Which lines of the records contain the word "arrow"? Show each of them.

(Dataset excerpts)
--

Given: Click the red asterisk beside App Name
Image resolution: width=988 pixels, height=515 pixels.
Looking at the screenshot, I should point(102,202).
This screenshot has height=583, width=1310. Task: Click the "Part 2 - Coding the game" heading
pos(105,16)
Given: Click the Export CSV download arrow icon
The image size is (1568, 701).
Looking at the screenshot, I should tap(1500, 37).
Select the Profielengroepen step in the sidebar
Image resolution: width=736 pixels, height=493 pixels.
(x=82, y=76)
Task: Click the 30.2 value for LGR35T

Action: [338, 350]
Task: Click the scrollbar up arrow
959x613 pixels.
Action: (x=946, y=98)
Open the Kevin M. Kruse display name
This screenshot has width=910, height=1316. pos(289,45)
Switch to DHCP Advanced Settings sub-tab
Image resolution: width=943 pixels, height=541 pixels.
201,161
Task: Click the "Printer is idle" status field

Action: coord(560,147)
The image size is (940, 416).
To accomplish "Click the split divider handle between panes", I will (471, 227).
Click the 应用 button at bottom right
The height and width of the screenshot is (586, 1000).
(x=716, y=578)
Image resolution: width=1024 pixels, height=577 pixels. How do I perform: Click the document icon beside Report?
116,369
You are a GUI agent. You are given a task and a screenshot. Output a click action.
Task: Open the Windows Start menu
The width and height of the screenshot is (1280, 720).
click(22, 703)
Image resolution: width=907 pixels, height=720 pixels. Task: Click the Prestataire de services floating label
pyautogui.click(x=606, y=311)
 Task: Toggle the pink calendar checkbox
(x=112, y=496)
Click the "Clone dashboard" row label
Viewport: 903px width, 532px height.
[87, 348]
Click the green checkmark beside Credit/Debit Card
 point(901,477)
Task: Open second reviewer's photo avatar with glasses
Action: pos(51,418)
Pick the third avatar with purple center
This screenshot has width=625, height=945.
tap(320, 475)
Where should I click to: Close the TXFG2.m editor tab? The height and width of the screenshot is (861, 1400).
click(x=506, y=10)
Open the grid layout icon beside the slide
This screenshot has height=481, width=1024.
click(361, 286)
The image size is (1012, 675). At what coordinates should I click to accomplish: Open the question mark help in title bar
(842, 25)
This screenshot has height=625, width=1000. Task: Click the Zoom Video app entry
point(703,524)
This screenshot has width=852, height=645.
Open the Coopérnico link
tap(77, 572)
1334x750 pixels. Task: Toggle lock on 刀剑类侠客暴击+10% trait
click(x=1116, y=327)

--

* [ANSWER TO THIS TASK]
Given: Click the Export CSV download arrow icon
Task: Click the scrollbar up arrow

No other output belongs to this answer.